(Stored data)
******
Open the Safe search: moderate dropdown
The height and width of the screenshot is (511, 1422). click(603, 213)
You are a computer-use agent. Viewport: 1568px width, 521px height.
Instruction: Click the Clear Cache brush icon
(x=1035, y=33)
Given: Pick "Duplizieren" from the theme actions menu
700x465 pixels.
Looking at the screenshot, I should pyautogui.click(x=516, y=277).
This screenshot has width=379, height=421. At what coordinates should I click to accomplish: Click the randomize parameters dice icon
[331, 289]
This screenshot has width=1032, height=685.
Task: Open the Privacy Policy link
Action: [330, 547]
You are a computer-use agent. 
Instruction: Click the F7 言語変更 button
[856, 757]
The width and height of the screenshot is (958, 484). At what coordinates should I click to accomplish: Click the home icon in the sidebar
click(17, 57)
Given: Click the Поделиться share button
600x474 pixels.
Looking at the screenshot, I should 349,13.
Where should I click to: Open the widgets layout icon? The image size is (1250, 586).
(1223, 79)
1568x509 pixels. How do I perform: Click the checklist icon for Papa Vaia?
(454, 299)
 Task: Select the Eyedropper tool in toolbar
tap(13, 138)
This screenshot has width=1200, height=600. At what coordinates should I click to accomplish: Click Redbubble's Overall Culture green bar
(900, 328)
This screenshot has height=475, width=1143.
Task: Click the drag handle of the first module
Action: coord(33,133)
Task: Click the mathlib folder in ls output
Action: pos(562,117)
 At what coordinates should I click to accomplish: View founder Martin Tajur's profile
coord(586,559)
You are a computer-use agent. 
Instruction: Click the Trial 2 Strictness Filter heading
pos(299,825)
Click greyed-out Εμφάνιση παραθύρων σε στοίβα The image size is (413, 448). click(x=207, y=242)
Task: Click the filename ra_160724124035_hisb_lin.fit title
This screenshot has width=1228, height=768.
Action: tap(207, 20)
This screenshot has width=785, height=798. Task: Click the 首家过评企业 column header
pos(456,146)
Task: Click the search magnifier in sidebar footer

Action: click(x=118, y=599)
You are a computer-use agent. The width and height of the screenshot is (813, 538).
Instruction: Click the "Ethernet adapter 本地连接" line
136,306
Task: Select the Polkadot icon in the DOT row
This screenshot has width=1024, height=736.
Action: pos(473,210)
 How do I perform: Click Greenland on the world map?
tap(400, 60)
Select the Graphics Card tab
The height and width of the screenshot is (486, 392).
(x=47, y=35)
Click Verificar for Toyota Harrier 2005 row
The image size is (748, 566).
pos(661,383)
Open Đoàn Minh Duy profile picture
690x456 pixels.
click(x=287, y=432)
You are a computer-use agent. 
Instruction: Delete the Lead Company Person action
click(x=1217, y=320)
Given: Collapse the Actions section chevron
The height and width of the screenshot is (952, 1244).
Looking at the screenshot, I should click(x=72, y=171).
******
Print exactly the lines above, between the one holding "Task: Select the Eyedropper tool in toolbar" and the one holding "Click Verificar for Toyota Harrier 2005 row", inclusive, and nothing besides.

→ REPLY TO THE EXERCISE
 Task: Select the Eyedropper tool in toolbar
tap(13, 138)
This screenshot has width=1200, height=600. At what coordinates should I click to accomplish: Click Redbubble's Overall Culture green bar
(900, 328)
This screenshot has height=475, width=1143.
Task: Click the drag handle of the first module
Action: coord(33,133)
Task: Click the mathlib folder in ls output
Action: pos(562,117)
 At what coordinates should I click to accomplish: View founder Martin Tajur's profile
coord(586,559)
You are a computer-use agent. 
Instruction: Click the Trial 2 Strictness Filter heading
pos(299,825)
Click greyed-out Εμφάνιση παραθύρων σε στοίβα The image size is (413, 448). click(x=207, y=242)
Task: Click the filename ra_160724124035_hisb_lin.fit title
This screenshot has width=1228, height=768.
Action: tap(207, 20)
This screenshot has width=785, height=798. Task: Click the 首家过评企业 column header
pos(456,146)
Task: Click the search magnifier in sidebar footer

Action: click(x=118, y=599)
You are a computer-use agent. The width and height of the screenshot is (813, 538).
Instruction: Click the "Ethernet adapter 本地连接" line
136,306
Task: Select the Polkadot icon in the DOT row
This screenshot has width=1024, height=736.
Action: pos(473,210)
 How do I perform: Click Greenland on the world map?
tap(400, 60)
Select the Graphics Card tab
The height and width of the screenshot is (486, 392).
(x=47, y=35)
Click Verificar for Toyota Harrier 2005 row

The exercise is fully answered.